IN WITNESS WHEREOF, the Lender has caused this Waiver and Consent to be executed as of the date first above written.

                                                                    WELLS FARGO FOOTHILL, INC., as Agent

                                                                    By:
                                                                        Name:
                                                                        Title:

Acknowledged and Accepted
this ____ day of March, 2004:

CLIMACHEM, INC.,
as Administrative Borrower

By:_________________________
Name:
Title:


Exhibit A
 

ClimaChem, Inc.
16 South Pennsylvania
Oklahoma City, OK 73107

405 ###-###-#### 
Fax: 405 ###-###-####

March 18, 2004                                                 VIA FACSIMILE: (617) 523-1697



Douglas Tindle, Vice President
Wells Fargo Foothill
One Boston Place, 18th Floor
Boston, Massachusetts 02103

        RE: ClimaChem, Inc. Loan and Security Agreement dated April 13, 2001, as amended ("Loan Agreement")


Dear Doug:

ClimaChem, Inc. ("CCI") and LSB Industries, Inc. ("LSB") desire to repay certain debt existing between them in order to simplify the capital structure of such companies. A description of the repayment plan is generally described on Exhibit A. As indicated, the debt obligations among CCI and LSB will be simultaneously paid, prior to maturity, when offset by amounts owed as between them. The repayment transactions will be effective as of December 31, 2003.

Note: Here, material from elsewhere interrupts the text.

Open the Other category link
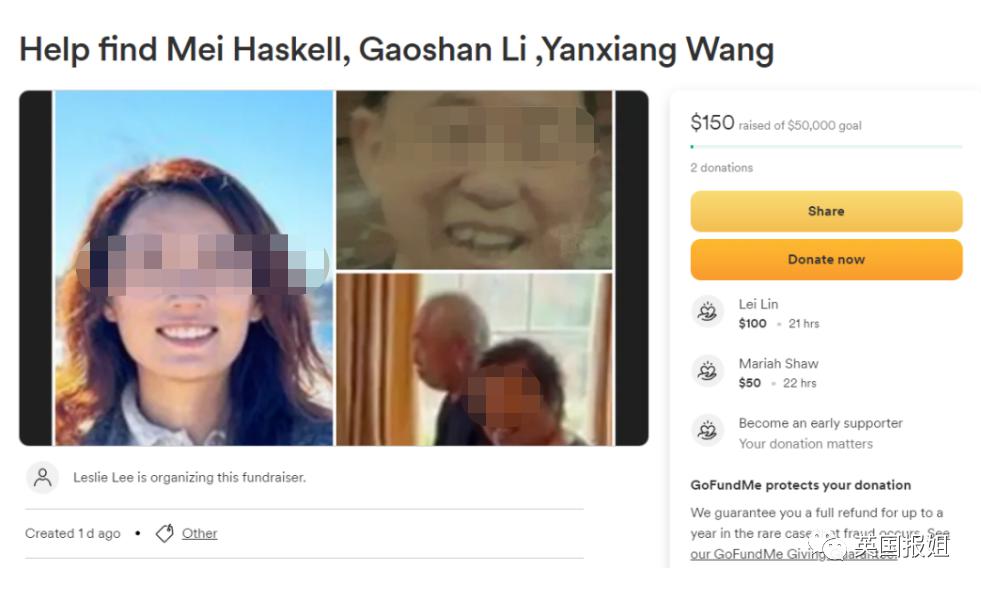The height and width of the screenshot is (589, 981). click(x=200, y=533)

Under the terms of the Loan Agreement, except under certain conditions which may not be applicable in this case, no Borrower may prepay, redeem, defease, purchase or otherwise acquire any Indebtedness of any Borrower or Guarantor. Since CCI debt will be prepaid by means of the offset, CCI, as administrative borrower, hereby requests that Wells Fargo Foothill, as the arranger and administrative agent for the Lenders party to the Loan Agreement ("Wells Fargo Foothill"), consent to the prepayment of the CCI debt to LSB, by signing below where indicated.

For your information, Exhibit A also shows the effect of a 2004 transaction whereby LSB is purchasing the interest of a CCI subsidiary in the Option to Purchase Shares of a French air conditioning company, MultiClima. The purchase is for fair value and is for an amount equal to the net investment in the Option, which is approximately $2.6 million.

Please feel free to contact me with any questions. Thank you.

                                                                    Sincerely,


                                                                    David M. Shear
                                                                    General Counsel


 

CONSENT

Notwithstanding the terms of the Loan and Security Agreement, Wells Fargo Foothill hereby consents to the prepayment of the CCI debt to LSB in accordance with Exhibit A.